- _REQUIREMENT_
From the line below that contains "Where should I click to: Open" to the line that contains "Task: Click the Internet", repeat every line exactly, both ends included, and nothing else.

============

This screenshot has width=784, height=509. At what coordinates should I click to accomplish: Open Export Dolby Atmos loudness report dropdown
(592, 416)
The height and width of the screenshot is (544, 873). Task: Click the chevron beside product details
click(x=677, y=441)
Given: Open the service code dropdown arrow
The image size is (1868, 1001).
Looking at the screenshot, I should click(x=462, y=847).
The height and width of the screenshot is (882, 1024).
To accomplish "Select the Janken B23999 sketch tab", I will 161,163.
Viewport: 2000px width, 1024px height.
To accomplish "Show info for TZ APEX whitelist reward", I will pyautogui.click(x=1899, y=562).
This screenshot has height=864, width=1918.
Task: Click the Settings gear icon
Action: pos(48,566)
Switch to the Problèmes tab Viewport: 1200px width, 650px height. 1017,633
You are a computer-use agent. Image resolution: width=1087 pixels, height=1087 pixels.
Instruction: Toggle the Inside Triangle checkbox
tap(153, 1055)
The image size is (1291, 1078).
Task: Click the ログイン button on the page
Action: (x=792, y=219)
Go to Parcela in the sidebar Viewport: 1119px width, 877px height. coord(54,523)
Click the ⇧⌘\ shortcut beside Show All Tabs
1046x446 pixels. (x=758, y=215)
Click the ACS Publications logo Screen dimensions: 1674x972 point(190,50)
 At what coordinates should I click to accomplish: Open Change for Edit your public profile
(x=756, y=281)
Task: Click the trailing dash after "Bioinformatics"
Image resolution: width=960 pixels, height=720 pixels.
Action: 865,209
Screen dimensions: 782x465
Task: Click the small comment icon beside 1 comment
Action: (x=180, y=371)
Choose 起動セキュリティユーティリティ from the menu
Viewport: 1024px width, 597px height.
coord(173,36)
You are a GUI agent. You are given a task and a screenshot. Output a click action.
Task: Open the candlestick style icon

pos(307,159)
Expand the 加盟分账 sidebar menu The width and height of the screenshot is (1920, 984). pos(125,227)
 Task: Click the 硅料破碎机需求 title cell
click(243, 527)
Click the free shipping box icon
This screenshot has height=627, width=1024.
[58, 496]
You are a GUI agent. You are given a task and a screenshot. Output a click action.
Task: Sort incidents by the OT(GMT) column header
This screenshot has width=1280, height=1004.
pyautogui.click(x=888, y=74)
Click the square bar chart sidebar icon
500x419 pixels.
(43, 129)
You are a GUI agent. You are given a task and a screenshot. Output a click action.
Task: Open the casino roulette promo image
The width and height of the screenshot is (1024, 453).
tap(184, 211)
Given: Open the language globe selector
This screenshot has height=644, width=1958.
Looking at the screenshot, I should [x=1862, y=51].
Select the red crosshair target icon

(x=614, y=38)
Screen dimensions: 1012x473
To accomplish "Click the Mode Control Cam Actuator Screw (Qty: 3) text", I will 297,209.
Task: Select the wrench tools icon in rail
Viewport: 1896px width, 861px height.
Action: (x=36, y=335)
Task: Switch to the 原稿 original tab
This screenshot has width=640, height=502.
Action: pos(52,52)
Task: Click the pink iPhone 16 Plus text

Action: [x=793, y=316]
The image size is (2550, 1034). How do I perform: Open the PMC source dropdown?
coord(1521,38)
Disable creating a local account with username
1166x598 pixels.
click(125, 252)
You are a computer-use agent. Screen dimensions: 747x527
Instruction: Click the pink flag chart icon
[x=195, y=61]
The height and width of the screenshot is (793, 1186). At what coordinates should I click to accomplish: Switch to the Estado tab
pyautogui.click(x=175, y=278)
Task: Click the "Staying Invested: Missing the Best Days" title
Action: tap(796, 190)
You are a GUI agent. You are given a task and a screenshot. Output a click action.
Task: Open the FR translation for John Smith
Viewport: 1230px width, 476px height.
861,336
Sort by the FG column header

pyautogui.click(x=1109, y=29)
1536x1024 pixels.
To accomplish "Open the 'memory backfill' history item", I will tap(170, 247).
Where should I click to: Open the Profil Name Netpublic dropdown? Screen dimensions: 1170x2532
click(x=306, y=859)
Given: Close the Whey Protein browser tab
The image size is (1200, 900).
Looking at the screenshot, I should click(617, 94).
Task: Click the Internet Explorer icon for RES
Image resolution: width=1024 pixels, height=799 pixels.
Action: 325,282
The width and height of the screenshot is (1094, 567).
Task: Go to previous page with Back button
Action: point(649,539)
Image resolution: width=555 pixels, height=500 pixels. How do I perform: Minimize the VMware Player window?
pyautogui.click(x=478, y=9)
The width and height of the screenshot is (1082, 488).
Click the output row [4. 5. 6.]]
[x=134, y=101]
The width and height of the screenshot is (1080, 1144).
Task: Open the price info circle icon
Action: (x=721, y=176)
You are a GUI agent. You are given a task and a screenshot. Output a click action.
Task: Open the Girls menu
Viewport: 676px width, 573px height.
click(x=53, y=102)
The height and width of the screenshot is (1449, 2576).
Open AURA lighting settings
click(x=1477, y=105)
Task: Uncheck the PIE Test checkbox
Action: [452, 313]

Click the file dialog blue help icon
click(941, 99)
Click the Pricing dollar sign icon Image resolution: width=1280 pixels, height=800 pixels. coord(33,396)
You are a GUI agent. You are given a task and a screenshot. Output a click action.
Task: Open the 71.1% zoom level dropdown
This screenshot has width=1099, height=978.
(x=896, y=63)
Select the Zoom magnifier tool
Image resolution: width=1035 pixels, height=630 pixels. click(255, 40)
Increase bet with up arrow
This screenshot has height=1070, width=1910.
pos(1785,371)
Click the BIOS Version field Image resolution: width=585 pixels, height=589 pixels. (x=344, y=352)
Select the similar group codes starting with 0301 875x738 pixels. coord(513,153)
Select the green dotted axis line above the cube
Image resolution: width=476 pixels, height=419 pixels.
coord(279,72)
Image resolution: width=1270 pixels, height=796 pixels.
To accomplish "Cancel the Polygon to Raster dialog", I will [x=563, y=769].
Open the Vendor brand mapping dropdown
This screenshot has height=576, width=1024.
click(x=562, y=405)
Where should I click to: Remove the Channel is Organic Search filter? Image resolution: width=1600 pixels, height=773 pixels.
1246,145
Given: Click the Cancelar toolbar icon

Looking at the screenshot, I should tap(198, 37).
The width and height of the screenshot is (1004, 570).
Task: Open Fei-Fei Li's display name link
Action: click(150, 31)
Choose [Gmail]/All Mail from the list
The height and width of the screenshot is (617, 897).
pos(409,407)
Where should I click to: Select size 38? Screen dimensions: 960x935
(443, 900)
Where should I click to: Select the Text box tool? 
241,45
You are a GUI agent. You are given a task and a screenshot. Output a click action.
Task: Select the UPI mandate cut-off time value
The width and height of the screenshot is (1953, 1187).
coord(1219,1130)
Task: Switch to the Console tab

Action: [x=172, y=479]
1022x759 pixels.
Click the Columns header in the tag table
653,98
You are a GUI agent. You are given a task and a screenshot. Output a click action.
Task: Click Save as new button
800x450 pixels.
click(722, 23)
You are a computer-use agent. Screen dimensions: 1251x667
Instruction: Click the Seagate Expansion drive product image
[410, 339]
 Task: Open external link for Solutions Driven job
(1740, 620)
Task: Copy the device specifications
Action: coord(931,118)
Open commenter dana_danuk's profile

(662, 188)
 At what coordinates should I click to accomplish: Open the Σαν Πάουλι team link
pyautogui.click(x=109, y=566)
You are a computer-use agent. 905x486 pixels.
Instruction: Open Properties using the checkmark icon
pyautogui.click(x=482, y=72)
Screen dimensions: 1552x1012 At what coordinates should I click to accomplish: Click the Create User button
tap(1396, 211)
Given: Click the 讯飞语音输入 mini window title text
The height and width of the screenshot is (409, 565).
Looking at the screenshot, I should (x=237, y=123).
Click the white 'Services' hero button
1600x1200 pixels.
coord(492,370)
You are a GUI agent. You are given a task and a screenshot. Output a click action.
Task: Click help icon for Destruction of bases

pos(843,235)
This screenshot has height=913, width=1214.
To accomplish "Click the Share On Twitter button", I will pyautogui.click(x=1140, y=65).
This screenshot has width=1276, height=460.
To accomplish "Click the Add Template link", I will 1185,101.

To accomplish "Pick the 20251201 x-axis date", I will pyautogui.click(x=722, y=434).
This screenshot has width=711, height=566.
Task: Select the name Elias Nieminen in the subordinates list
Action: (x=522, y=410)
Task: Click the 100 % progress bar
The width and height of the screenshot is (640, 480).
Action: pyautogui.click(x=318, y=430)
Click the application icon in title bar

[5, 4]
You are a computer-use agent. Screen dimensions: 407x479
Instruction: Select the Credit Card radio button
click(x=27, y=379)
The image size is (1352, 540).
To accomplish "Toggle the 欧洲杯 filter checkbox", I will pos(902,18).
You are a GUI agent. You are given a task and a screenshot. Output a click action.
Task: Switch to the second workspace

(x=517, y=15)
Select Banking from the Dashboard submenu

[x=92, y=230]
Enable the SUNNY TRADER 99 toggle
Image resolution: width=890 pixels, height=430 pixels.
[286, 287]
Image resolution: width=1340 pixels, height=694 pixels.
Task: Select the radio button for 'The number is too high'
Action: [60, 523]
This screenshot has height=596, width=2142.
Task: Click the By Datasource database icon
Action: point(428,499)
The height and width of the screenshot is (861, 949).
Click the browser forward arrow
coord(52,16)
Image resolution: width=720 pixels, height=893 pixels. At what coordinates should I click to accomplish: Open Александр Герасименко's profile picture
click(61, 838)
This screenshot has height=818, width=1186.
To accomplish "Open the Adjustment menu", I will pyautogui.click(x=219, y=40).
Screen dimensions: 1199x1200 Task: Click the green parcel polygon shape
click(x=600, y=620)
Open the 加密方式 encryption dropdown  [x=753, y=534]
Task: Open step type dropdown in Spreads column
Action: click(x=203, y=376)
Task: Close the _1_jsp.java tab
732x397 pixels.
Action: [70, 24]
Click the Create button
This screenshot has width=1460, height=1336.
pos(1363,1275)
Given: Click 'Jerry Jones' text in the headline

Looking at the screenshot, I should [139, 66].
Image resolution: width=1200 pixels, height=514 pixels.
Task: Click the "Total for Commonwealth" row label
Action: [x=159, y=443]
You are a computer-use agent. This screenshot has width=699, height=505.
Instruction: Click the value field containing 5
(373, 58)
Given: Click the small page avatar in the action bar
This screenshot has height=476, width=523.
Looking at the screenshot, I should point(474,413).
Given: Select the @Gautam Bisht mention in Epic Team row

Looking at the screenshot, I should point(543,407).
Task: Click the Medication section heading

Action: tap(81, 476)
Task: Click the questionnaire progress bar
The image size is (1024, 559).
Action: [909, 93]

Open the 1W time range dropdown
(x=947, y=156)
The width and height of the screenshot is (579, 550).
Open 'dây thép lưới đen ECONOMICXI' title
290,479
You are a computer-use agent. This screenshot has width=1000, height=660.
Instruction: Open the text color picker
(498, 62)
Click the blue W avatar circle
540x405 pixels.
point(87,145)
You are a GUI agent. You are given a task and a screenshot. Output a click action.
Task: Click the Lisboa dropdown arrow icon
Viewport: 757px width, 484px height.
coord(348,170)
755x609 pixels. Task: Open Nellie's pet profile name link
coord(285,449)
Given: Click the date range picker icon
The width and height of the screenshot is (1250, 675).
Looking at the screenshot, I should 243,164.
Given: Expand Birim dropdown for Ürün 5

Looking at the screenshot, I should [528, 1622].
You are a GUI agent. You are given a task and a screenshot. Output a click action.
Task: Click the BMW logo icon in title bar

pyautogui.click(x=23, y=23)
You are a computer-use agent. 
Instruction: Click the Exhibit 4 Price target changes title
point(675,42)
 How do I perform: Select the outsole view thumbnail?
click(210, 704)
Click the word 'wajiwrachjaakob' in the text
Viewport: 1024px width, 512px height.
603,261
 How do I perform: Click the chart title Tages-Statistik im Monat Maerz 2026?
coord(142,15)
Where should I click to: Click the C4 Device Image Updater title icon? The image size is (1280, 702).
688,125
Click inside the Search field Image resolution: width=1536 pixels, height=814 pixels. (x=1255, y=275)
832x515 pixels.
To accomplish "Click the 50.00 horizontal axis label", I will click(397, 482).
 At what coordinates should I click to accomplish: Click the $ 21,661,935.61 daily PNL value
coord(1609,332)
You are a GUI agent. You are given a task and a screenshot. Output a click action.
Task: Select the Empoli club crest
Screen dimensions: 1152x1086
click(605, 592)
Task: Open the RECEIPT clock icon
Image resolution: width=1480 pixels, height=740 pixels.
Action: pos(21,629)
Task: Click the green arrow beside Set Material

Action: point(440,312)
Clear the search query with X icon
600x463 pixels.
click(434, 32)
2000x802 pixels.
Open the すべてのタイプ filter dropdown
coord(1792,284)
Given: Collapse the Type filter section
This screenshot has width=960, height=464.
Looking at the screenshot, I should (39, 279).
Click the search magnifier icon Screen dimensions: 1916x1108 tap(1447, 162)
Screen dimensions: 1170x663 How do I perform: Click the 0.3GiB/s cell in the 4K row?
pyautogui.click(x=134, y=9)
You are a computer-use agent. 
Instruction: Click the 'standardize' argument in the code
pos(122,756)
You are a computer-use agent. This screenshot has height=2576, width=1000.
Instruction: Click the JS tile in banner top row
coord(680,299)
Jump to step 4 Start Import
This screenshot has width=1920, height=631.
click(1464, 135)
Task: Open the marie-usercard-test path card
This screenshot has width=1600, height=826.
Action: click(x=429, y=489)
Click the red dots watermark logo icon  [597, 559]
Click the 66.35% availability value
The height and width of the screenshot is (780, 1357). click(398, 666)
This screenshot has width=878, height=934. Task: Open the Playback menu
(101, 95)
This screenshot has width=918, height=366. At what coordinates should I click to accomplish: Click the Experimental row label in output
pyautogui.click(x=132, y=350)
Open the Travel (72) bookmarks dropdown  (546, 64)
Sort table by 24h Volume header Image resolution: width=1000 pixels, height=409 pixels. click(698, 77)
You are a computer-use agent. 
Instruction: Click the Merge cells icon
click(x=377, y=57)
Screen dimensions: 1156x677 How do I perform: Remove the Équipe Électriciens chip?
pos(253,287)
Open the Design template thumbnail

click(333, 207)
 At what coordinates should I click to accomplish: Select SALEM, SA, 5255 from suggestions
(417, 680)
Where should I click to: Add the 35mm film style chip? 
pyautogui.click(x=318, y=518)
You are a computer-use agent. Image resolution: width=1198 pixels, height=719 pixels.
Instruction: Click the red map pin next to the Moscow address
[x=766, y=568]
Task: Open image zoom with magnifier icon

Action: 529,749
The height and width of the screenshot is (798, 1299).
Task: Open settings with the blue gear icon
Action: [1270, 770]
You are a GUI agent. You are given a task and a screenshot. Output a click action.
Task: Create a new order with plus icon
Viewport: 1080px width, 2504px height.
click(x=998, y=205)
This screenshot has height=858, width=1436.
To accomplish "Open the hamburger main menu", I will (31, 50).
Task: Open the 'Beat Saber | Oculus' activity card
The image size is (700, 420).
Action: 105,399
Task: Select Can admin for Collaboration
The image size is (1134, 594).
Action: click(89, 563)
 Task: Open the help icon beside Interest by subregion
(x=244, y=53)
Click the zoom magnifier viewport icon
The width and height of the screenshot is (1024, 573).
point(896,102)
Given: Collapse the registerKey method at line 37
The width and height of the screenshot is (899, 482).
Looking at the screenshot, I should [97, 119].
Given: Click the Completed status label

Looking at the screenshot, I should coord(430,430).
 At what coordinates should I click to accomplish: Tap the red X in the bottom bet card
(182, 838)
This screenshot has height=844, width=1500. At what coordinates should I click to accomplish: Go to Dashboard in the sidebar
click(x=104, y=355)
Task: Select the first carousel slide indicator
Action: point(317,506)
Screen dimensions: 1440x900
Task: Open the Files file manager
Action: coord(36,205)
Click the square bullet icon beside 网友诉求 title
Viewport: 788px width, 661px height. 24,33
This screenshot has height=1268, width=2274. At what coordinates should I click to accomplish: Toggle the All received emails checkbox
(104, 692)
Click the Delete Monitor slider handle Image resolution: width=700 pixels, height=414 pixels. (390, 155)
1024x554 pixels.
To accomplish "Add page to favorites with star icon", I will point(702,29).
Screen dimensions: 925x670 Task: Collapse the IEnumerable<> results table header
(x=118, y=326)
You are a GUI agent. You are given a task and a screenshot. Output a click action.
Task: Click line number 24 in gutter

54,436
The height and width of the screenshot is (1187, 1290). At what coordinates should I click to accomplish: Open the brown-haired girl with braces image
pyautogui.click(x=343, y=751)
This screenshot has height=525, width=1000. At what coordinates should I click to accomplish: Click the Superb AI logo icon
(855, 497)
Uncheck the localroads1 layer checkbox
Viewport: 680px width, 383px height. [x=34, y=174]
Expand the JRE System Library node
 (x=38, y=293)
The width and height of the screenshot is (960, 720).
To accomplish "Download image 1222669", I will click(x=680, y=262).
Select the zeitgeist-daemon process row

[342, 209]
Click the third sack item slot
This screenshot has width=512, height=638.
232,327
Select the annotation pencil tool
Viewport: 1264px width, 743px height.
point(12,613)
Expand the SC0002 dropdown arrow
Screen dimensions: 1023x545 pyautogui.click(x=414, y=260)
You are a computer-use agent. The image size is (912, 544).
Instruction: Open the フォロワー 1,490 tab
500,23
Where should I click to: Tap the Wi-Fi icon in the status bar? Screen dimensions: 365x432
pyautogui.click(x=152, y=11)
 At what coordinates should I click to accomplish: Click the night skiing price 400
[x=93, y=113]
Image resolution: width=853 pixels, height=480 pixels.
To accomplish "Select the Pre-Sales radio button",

============

- _ANSWER BOX_
Where should I click to: Open the Profil Name Netpublic dropdown? Screen dimensions: 1170x2532
click(x=306, y=859)
Given: Close the Whey Protein browser tab
The image size is (1200, 900).
Looking at the screenshot, I should click(617, 94).
Task: Click the Internet Explorer icon for RES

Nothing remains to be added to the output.